The NAO has also called on the government to publish a summary of its spending choices after each spending review. The published data should be “granular enough to show the effect on allocations by department, priority outcome and strategic programme”, it said.

The Treasury and the Cabinet Office should meanwhile come up with an action plan to address the eight lessons raised in the report, the NAO said.

Other lessons stress the importance of basing spending decisions on good-quality evidence; having clear priorities on which to base spending choices at both whole-of-government and departmental level; and being transparent about objectives, plans, spending choices, risk appetite and assessments, and performance and outcomes delivered.

The Treasury-Cabinet Office action plan to address the eight lessons should be supported by an “evidence-based understanding of what will affect lasting change”, the NAO said. It should also have evaluation of progress built in, and have “suitable senior ministerial and administrative leadership”.

The NAO said it had worked closely with the two departments as they start to develop plans for SR2025. 

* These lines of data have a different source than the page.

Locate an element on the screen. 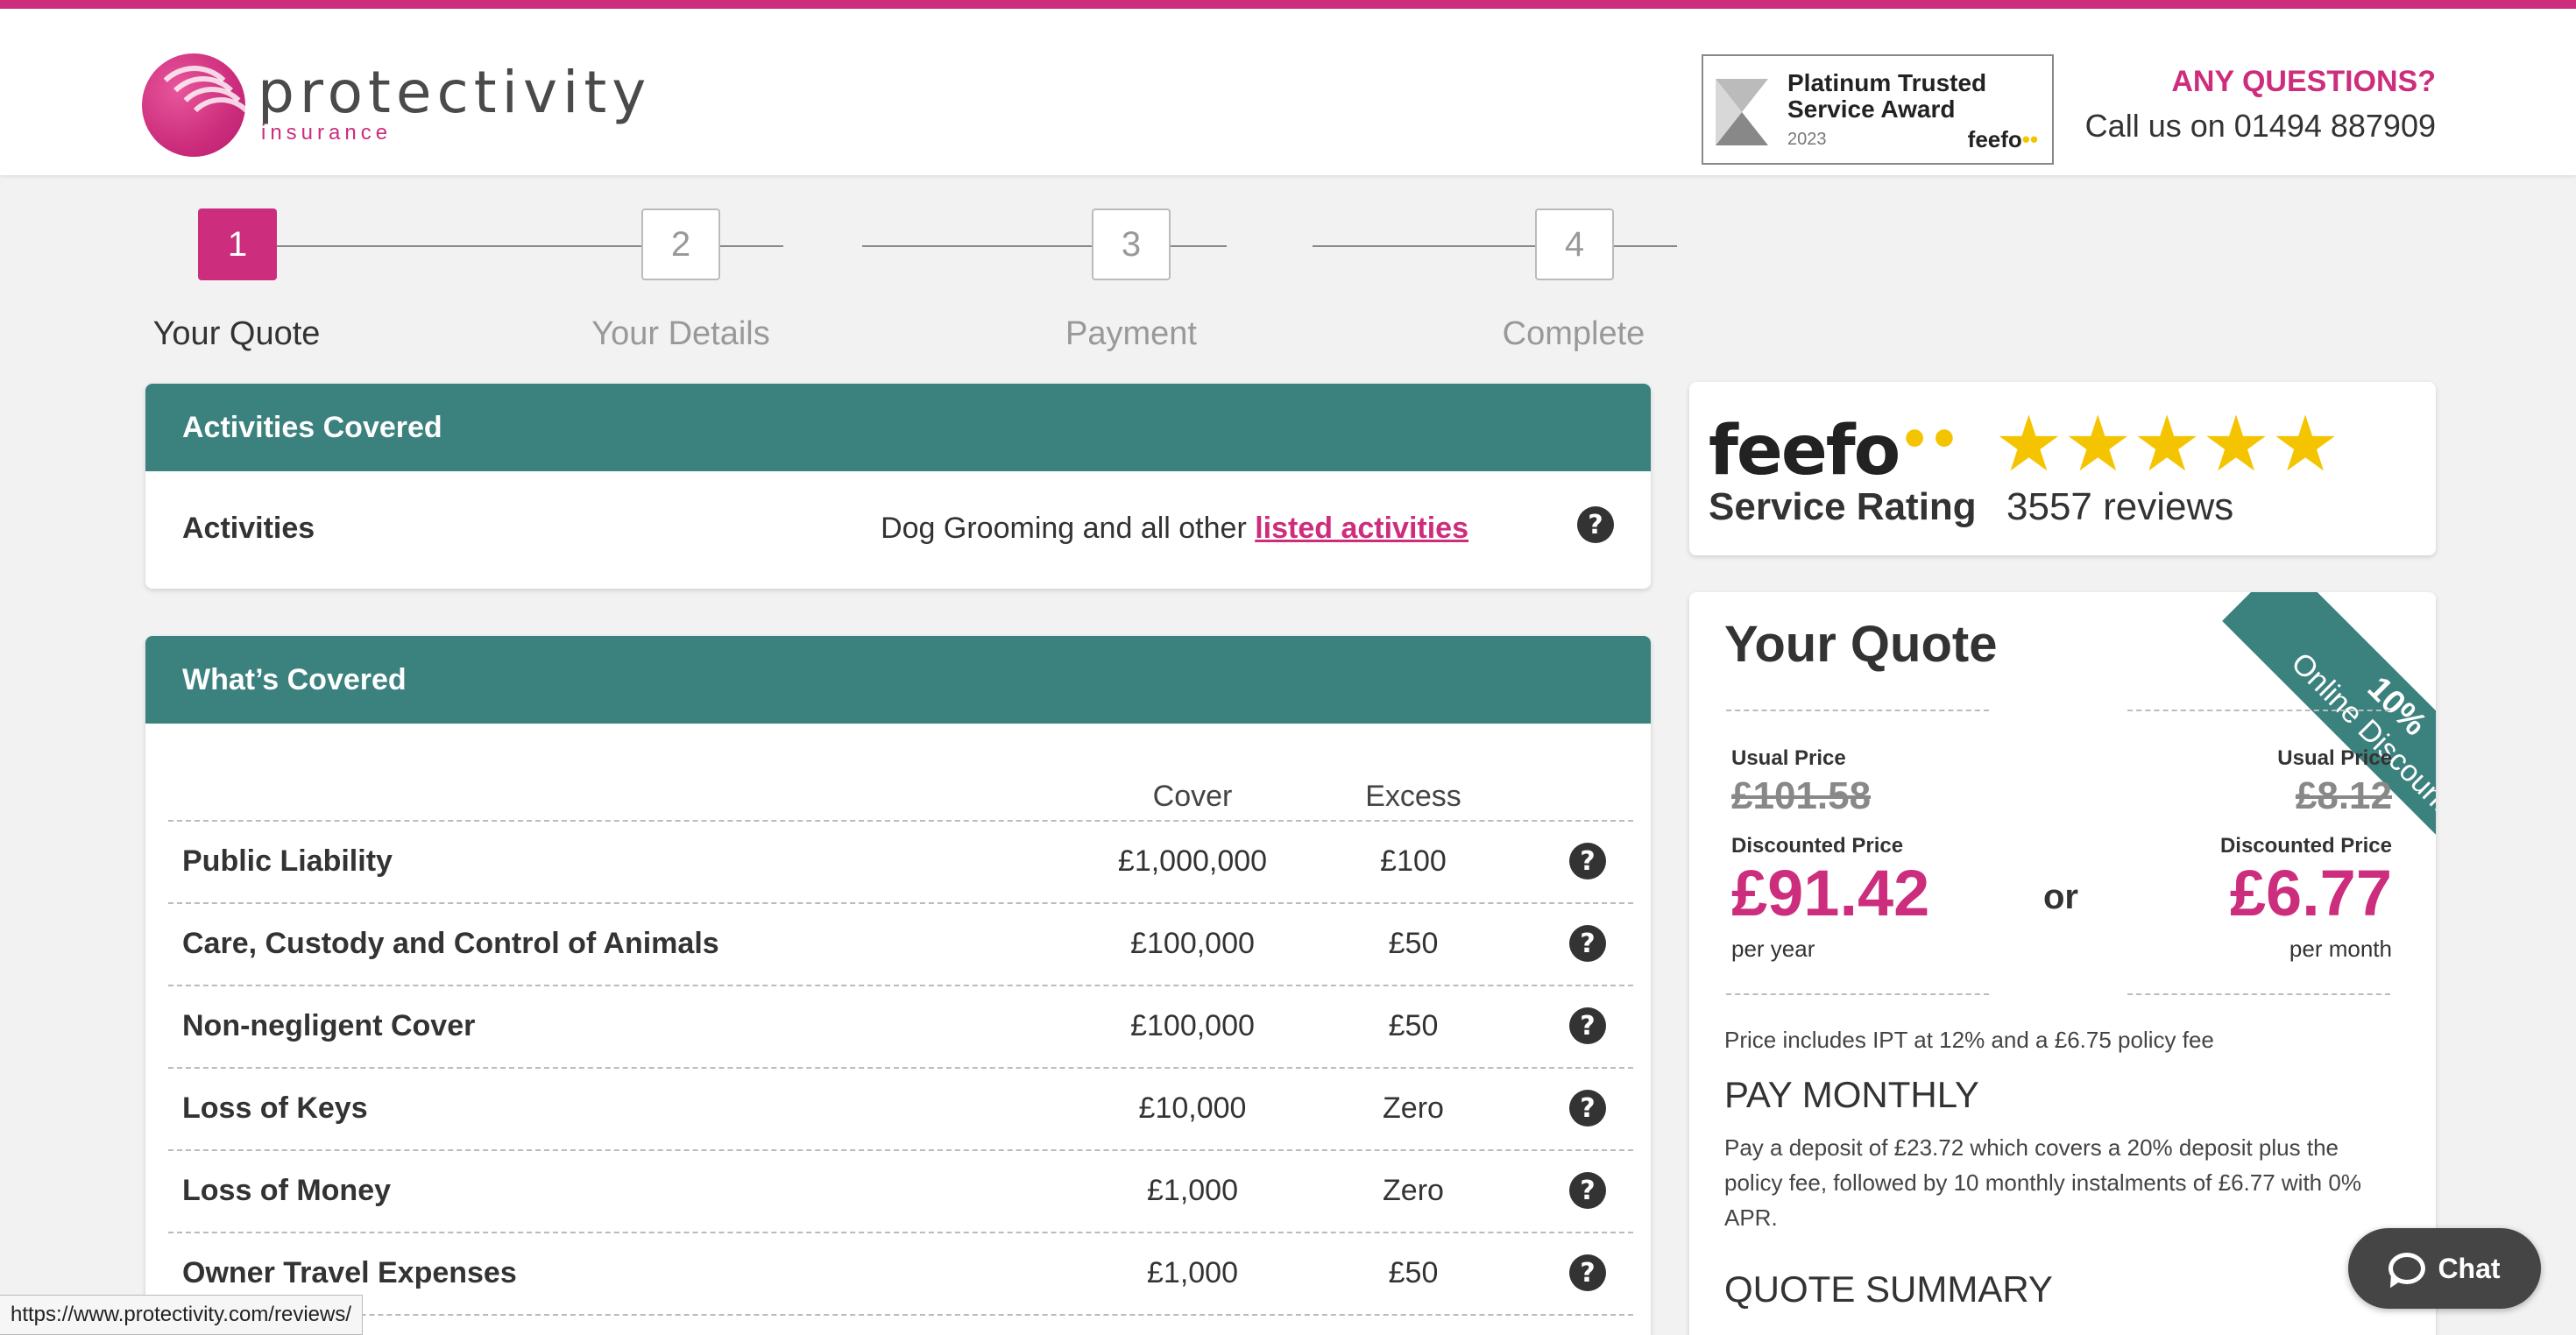 This screenshot has width=2576, height=1335. discounted-price-monthly: £6.77 is located at coordinates (2310, 893).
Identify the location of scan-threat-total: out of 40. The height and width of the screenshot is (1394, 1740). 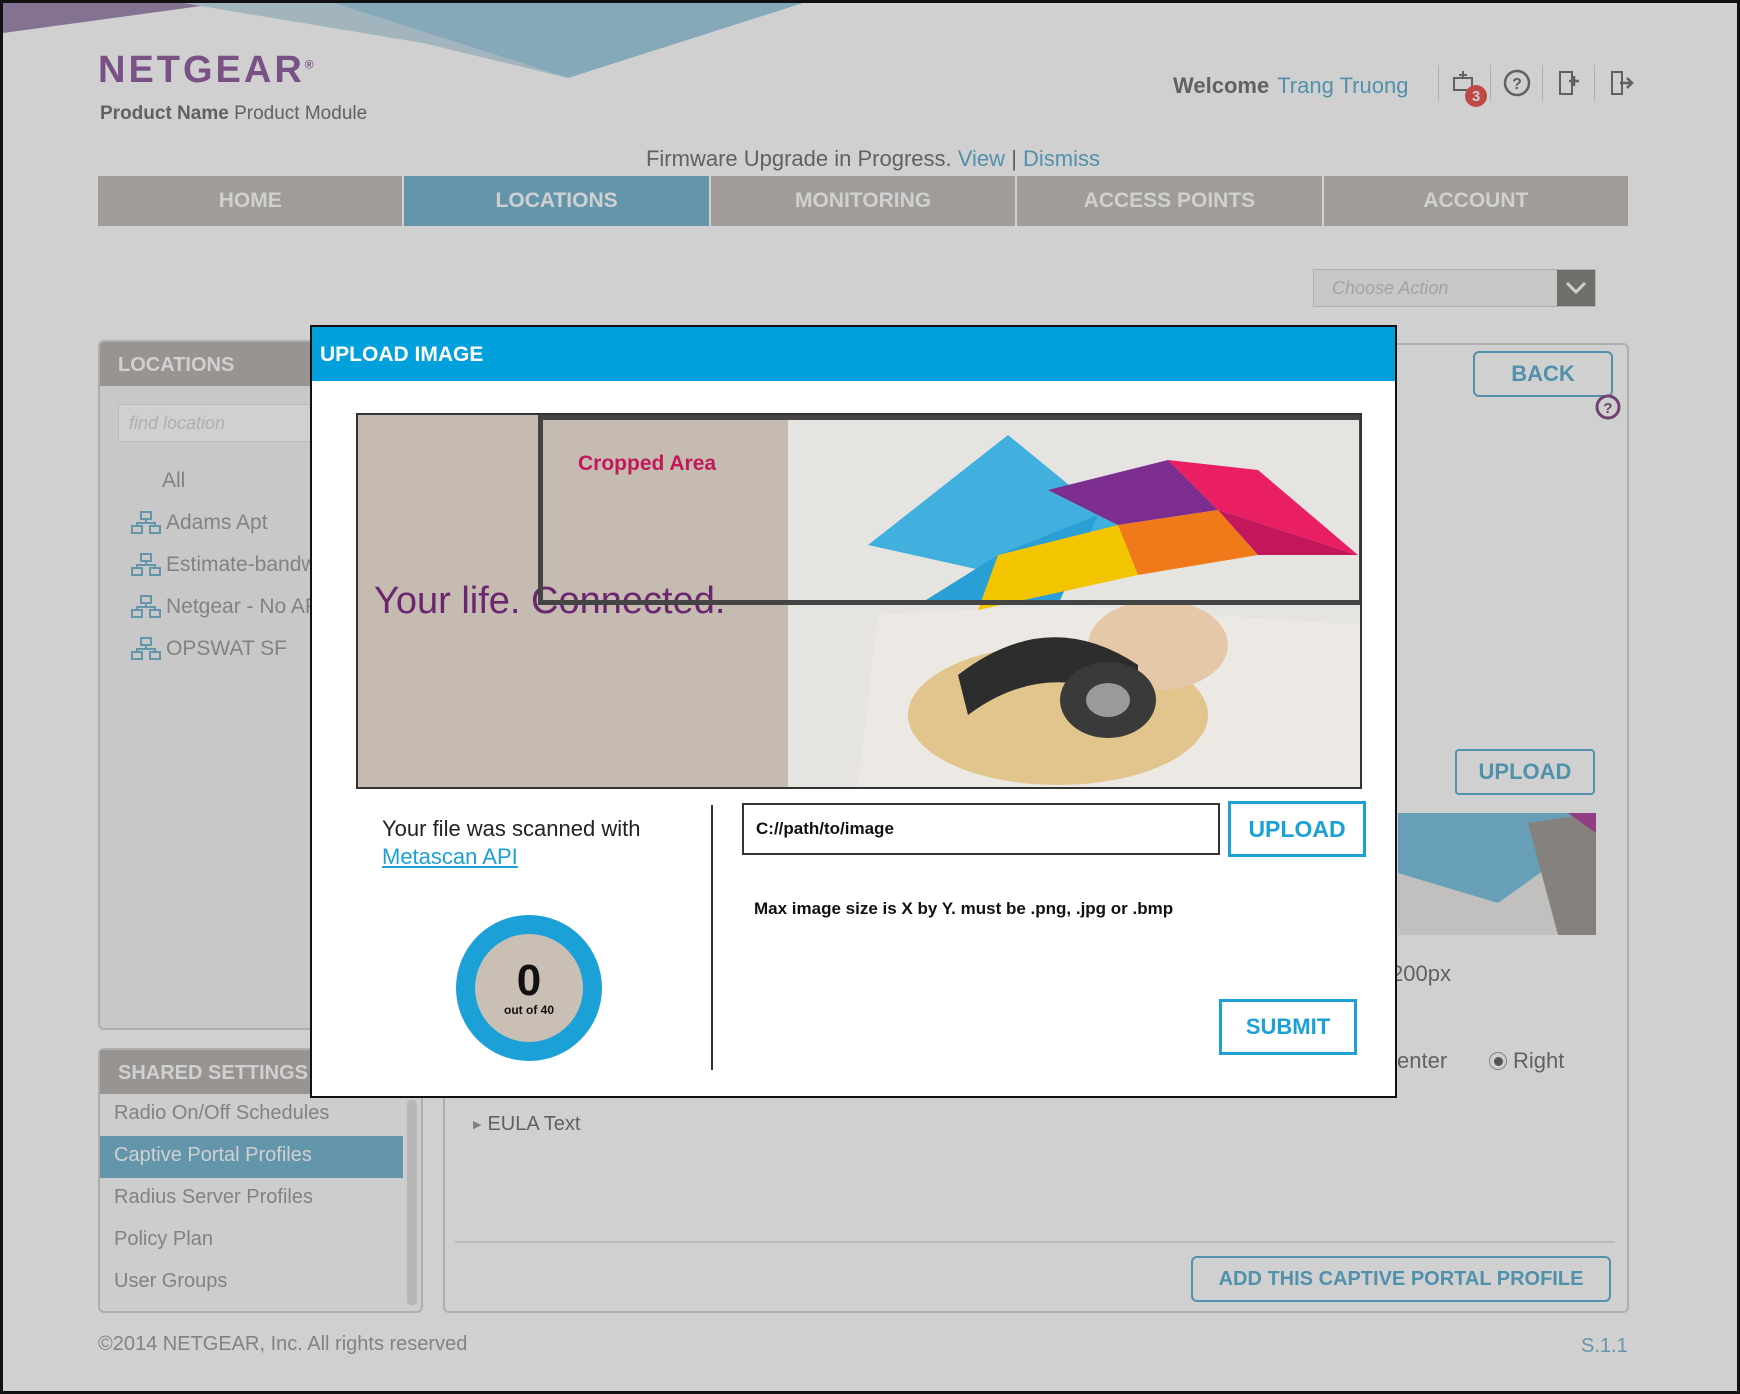
(529, 1010).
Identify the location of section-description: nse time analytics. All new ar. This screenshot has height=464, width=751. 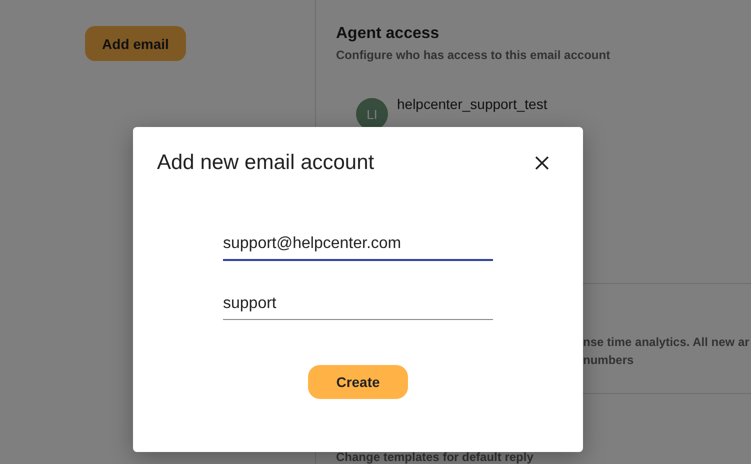
(666, 343).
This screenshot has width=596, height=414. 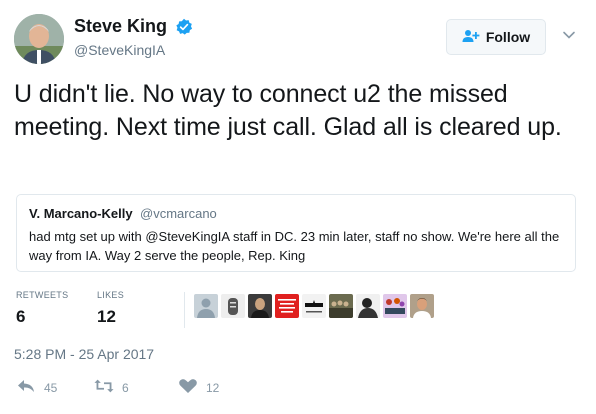 I want to click on author-handle: @SteveKingIA, so click(x=134, y=50).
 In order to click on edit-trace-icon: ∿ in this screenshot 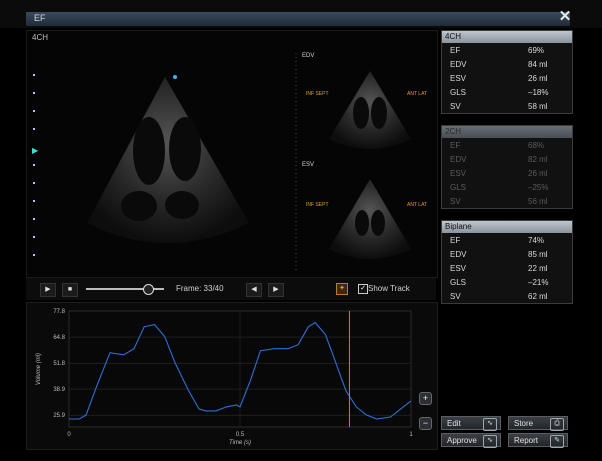, I will do `click(490, 424)`.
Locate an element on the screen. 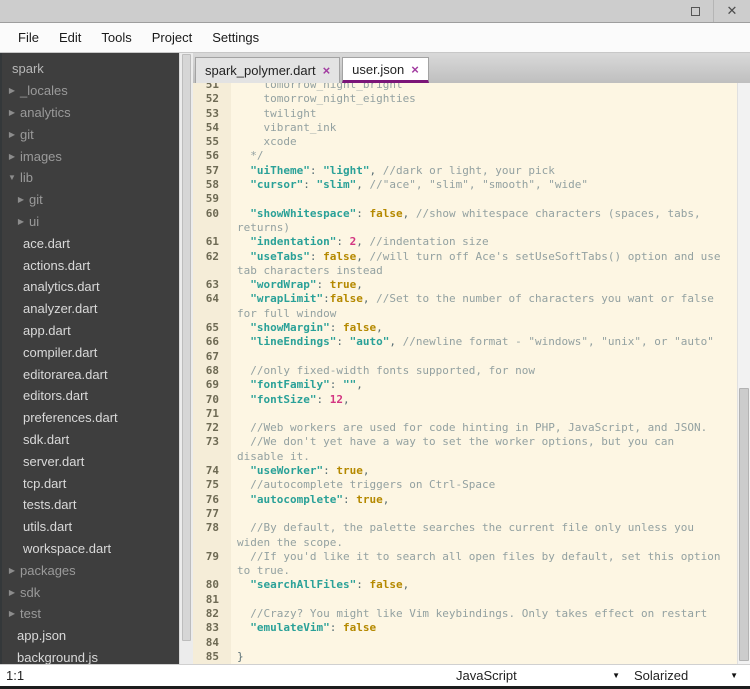 This screenshot has height=689, width=750. line-number: 69 is located at coordinates (212, 386).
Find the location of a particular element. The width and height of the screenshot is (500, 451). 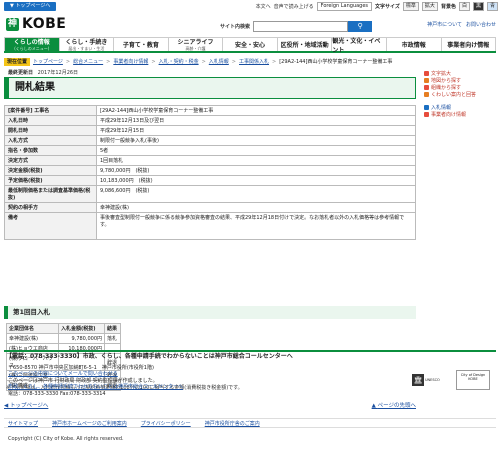

row-value: 平成29年12月13日及び翌日 is located at coordinates (256, 120).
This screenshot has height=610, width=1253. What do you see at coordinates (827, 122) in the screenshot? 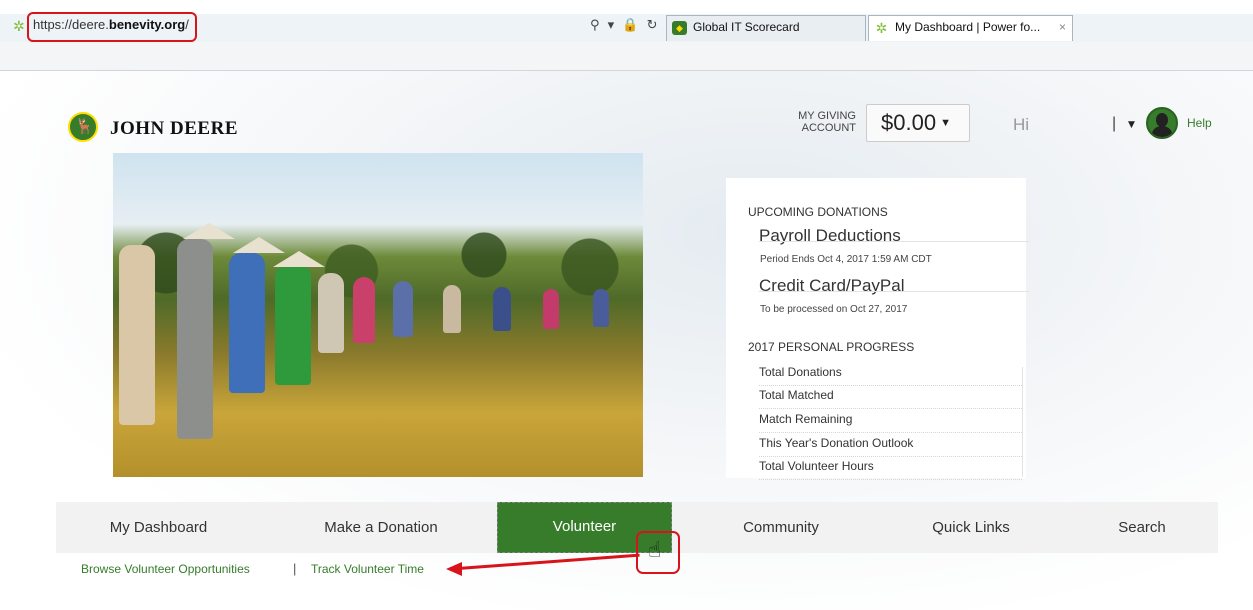
I see `giving-account-label: MY GIVING ACCOUNT` at bounding box center [827, 122].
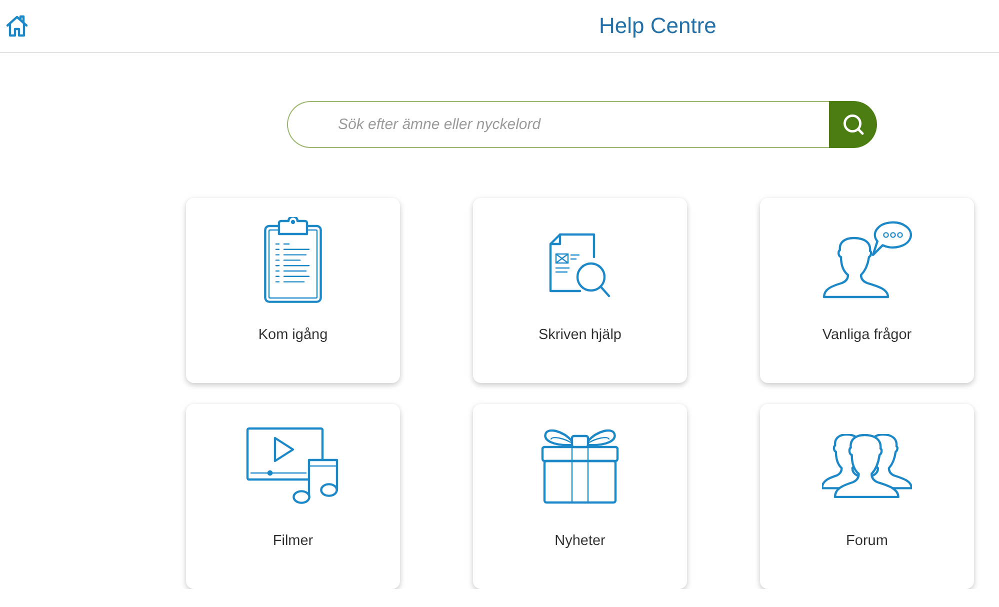 The width and height of the screenshot is (999, 607). Describe the element at coordinates (293, 260) in the screenshot. I see `clipboard-icon` at that location.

“We will return to this topic at a suitable time and will be looking for evidence of progress in our value-for-money work across government,” it added.

'Cultural shift' needed 

The NAO said that when it last reported on the government’s planning and spending framework in 2018, it had seen “positive developments” in the Treasury’s approach to value for money – including the Barber Public Value Review, which formed the basis of of a new public value framework – and that the Cabinet Office had been “working to improve the maturity of business planning across departments”.

“But we did not see an enduring system of integrated, realistic short, medium and long-term planning that any incoming government could rely on to deliver value for money,” it said. Achieving this “might require different skills and a significant change in mindset, both at the centre of government and in departments”, it added.

The period since the NAO’s 2018 report has been “characterised by rapid change in both the government itself and the fiscal and risk environment, and a highly short-term reactive approach”, the watchdog said.

It added that despite there being evidence of “hard work” in the Treasury and Cabinet Office to embed its recommended improvements to the planning and spending framework, “there has not been the cultural shift towards a focus on long-term value for money that is needed”.

“Changing the incentives and behaviours embedded across central government will take leadership, functional expertise and collegiate behaviour at all levels, official and political, over a whole parliament and beyond,” it said.

“Parliamentary support and challenge around planning and spending is also an essential part of the necessary change.”

Commenting on the report, NAO head Gareth Davies said: “Limited resources, amid growing challenges and ambitious missions, means real change is needed if the next spending review is to set up the government for future success.

“The government can use the planning and spending framework to help make a cultural shift towards a focus on long-term value for money.

“Our report makes practical recommendations to support this change.”